Met biodiversiteit wordt al het leven op aarde bedoeld. Bacteriën, vissen, mensen, rozen, alles dat leeft is onderdeel van de biodiversiteit. Het is voor mij iets waar ik tot voor kort nooit echt bij stil stond. Ik leef mijn leven en heb met al die andere levensvormen eigenlijk niet zoveel te maken. Of nee, dat eigenlijk niet, ik sta gewoonweg niet stil bij het feit dat de plant die ik water geef en van dorre bladeren ontdoe, een levend wezen is. Een bij is een bij, een kat is een kat, een boom is een boom. Niks bijzonders, toch?
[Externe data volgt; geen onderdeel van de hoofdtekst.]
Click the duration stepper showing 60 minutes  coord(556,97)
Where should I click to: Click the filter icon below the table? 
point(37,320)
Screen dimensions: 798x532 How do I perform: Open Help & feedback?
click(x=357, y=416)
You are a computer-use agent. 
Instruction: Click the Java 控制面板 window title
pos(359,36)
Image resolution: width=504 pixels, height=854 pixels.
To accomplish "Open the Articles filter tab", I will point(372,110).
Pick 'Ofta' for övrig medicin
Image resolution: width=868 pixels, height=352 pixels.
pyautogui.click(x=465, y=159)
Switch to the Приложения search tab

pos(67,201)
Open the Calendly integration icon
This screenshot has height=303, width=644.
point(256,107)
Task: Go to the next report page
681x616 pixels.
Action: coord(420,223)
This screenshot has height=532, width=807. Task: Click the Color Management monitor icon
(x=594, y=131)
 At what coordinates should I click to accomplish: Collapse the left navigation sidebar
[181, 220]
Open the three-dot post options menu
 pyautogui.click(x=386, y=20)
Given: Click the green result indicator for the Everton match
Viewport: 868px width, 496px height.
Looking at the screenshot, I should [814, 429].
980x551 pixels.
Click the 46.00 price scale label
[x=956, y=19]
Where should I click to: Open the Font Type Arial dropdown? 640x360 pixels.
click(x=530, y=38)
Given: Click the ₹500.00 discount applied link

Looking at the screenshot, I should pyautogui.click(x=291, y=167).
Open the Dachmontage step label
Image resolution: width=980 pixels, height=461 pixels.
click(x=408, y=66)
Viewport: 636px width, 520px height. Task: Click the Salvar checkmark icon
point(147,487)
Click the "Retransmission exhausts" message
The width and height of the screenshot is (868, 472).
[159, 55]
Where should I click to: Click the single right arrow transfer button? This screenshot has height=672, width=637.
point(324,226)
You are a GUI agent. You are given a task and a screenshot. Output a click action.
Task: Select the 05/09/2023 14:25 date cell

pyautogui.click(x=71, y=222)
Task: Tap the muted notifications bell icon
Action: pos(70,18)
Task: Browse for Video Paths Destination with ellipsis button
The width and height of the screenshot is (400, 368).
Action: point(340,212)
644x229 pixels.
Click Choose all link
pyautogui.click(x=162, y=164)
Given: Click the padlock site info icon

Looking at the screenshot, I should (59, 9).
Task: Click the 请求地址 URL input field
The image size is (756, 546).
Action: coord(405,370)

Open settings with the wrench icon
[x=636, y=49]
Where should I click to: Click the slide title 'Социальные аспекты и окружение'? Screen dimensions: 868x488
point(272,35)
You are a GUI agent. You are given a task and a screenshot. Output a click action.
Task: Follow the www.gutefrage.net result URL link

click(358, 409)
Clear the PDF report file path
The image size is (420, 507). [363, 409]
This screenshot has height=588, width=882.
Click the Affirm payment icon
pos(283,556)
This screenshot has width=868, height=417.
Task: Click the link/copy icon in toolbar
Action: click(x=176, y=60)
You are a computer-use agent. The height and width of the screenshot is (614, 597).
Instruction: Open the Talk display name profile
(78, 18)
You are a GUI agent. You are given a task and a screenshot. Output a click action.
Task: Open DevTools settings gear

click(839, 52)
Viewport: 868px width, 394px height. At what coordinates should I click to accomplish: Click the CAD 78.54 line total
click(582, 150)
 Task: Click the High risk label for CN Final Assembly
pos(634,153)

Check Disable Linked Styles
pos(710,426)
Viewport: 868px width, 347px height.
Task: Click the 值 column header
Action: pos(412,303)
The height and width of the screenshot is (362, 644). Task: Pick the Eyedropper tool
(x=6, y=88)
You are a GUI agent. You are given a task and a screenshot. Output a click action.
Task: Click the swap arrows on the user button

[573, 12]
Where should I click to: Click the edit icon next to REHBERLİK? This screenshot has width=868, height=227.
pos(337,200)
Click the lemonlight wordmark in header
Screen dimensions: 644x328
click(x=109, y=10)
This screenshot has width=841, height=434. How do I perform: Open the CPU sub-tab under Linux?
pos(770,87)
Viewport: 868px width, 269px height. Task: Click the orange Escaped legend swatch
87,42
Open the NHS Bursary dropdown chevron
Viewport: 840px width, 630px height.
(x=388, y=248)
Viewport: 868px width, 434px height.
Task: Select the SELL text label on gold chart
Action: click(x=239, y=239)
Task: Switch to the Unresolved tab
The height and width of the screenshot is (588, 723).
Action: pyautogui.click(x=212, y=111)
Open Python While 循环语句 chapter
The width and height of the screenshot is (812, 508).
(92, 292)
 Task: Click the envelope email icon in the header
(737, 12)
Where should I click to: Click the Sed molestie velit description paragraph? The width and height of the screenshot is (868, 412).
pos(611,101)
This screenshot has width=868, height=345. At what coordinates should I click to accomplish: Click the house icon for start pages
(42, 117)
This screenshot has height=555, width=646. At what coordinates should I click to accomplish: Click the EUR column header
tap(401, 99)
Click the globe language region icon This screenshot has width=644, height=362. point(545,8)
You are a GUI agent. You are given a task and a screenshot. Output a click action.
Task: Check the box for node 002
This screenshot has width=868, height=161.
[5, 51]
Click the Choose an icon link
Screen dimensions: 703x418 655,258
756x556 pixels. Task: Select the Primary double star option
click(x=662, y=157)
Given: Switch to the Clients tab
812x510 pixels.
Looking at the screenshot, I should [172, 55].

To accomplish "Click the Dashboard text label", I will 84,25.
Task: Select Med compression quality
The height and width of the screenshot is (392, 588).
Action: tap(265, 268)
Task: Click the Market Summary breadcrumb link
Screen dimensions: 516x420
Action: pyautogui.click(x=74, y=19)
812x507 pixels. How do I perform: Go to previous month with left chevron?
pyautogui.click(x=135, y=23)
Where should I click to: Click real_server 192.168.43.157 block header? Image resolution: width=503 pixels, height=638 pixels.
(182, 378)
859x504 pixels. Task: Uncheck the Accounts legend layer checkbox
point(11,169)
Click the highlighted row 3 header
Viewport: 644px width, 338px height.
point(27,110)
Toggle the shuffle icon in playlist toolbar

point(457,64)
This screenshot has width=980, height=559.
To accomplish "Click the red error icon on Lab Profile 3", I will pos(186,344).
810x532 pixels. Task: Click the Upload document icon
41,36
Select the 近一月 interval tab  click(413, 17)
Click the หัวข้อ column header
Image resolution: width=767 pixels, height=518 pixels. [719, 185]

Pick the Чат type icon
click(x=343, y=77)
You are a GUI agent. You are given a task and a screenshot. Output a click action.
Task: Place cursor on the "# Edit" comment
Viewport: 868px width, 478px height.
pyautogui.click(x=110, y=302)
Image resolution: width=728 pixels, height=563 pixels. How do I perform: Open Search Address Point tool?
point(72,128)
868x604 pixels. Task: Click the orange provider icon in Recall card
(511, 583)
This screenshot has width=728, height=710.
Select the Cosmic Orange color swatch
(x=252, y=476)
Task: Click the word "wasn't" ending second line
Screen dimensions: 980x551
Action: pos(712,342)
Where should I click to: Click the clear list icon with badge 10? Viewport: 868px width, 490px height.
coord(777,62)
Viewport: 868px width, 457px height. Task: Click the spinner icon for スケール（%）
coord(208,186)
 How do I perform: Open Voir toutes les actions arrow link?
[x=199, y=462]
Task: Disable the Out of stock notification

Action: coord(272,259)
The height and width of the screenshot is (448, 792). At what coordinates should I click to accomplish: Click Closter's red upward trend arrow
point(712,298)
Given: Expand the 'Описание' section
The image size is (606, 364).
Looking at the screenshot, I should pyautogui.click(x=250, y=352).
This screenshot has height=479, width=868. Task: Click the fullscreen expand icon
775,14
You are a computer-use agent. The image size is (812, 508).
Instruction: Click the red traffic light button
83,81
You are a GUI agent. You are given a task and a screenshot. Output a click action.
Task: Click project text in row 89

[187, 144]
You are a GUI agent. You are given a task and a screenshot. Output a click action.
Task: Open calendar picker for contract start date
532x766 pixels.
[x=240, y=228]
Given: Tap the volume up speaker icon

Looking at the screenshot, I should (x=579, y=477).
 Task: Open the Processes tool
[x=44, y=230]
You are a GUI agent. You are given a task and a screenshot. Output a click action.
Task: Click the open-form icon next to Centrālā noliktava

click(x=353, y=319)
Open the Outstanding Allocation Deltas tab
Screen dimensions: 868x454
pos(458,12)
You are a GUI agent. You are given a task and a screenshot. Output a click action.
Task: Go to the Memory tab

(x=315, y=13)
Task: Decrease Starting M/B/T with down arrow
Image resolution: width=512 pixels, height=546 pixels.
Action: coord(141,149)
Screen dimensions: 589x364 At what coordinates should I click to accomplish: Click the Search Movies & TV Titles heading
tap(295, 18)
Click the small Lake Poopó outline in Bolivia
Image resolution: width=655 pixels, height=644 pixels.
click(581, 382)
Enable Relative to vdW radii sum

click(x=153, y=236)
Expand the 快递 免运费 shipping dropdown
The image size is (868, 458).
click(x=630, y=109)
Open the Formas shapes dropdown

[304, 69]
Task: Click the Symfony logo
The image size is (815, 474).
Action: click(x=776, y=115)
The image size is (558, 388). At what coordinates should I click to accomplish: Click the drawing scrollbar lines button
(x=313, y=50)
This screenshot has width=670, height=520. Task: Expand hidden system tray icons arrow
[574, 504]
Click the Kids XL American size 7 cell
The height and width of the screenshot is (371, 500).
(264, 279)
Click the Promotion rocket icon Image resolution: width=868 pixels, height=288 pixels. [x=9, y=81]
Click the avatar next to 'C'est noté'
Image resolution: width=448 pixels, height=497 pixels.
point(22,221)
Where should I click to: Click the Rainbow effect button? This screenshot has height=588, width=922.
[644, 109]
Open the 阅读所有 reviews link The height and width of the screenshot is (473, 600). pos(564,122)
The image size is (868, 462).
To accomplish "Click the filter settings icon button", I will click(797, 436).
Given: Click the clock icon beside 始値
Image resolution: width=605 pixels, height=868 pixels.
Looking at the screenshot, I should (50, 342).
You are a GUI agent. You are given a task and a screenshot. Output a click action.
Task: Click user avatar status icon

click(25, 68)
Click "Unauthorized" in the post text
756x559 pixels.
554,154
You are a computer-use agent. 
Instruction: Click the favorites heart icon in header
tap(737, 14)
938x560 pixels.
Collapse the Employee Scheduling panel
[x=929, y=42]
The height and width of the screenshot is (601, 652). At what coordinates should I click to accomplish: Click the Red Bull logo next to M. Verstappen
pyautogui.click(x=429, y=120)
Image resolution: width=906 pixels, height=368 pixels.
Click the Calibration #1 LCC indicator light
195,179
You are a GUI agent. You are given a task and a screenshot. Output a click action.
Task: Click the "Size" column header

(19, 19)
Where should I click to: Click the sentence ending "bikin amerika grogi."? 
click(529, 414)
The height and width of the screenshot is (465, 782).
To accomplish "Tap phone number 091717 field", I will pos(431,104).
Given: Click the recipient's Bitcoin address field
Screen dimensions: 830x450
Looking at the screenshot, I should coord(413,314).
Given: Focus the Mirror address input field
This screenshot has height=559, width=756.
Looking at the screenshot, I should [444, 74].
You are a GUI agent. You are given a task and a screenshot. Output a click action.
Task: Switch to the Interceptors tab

Maar eigenlijk is dat helemaal niet zo. Iedere vorm van leven is iets kostbaars waar we zuinig op moeten zijn. Dat hebben we alleen niet gedaan, en doen we nog steeds niet. Dat is geen loze kreet van een klimaatdrammer maar de harde realiteit. Uit het Living Planet Report van het WNF uit 2022 blijkt namelijk dat er wereldwijd nu 69% minder vissen, vogels, zoogdieren, amfibieën en reptielen zijn ten opzichte van 1970.
In Nederland gaat het ook heel slecht. Van alle inheemse plant- en diersoorten die in 1900 in ons land aanwezig waren is nog maar 15% over. Dit is ver onder het Europese gemiddelde dat op 40% ligt. De oorzaak hiervan zijn intensieve landbouw, intensieve veeteelt en weinig leefruimte. Een derde van het aantal dieren dat nu nog in ons land leeft wordt bedreigt, met name inheemse watervogels.